Automakers to add new safety measures to prevent children from dying in hot cars

Dozens of children die from this each year

Twenty automakers belonging to the Association of Global Automakers and the Alliance of Automobile Manufacturers have agreed to begin putting measures in place on all new vehicles in order to prevent drivers from leaving young children in the backseat of a car.

What are the details?

These automakers include Ford, General Motors, Honda, Hyundai, Toyota, and Volkswagen. General Motors already has a feature on some of its cars that alerts drivers to the possible presence of children in their backseat. The new features will be put in place by 2025, although Hyundai promised to have the updates even sooner.

Fiat Chrysler has also promised to make changes, but did not commit to the timeline.

In most cases, this will involve an audible alert if the car's computer system detects that a rear door was opened at the start of the trip, and was not reopened at the end. Other, more sophisticated, systems would use motion sensors.

Every year, dozens of children die after being left in hot cars, including 39 so far this year and a record 52 children in 2018. In most cases, parents unintentionally leave children strapped into car seats. According to Consumer Reports, the interior of a car can reach temperatures of 105 degrees Fahrenheit after only an hour, even if the outside temperature is only 61 degrees.

What else?

Congress is also working on legislation that would mandate these changes in cars. Sen. Roger Wicker (R-Miss.), who sponsored the legislation, praised the decision by the automakers in an interview with Reuters.

"This gives us essentially everything we've asked for and it does it sooner," he said. "It is a huge win."

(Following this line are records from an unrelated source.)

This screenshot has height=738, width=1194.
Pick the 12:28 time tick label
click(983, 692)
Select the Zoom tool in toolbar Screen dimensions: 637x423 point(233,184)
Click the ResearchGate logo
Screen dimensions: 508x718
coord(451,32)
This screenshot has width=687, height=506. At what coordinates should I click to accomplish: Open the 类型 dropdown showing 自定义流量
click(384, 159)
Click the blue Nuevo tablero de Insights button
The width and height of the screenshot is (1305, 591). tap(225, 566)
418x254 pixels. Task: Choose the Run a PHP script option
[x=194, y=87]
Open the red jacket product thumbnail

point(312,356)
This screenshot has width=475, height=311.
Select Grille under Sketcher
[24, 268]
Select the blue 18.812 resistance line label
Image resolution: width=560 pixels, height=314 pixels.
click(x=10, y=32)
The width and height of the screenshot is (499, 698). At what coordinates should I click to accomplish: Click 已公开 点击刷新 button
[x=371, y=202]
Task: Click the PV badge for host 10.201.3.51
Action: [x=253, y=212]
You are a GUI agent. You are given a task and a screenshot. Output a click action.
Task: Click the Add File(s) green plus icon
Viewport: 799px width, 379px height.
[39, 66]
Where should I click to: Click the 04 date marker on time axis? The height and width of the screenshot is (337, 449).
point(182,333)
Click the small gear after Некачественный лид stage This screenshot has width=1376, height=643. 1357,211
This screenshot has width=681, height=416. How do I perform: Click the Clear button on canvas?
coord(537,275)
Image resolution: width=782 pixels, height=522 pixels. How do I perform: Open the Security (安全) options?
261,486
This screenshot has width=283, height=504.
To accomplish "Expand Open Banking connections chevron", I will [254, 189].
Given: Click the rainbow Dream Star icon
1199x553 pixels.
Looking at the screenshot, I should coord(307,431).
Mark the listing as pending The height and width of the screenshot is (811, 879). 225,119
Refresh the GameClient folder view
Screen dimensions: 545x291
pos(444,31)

In a news release Wednesday, Energy and Commerce Committee Chairman Frank Pallone Jr. (D-N.J.) and Consumer Protection and Commerce Chair Jan Schakowsky (D-Ill.) released a statement saying that while they "appreciate that the automotive industry is finally recognizing what we have been saying for years" and think "this is a big step in the right direction," "the past has shown that voluntary commitments don't necessarily result in meaningful action."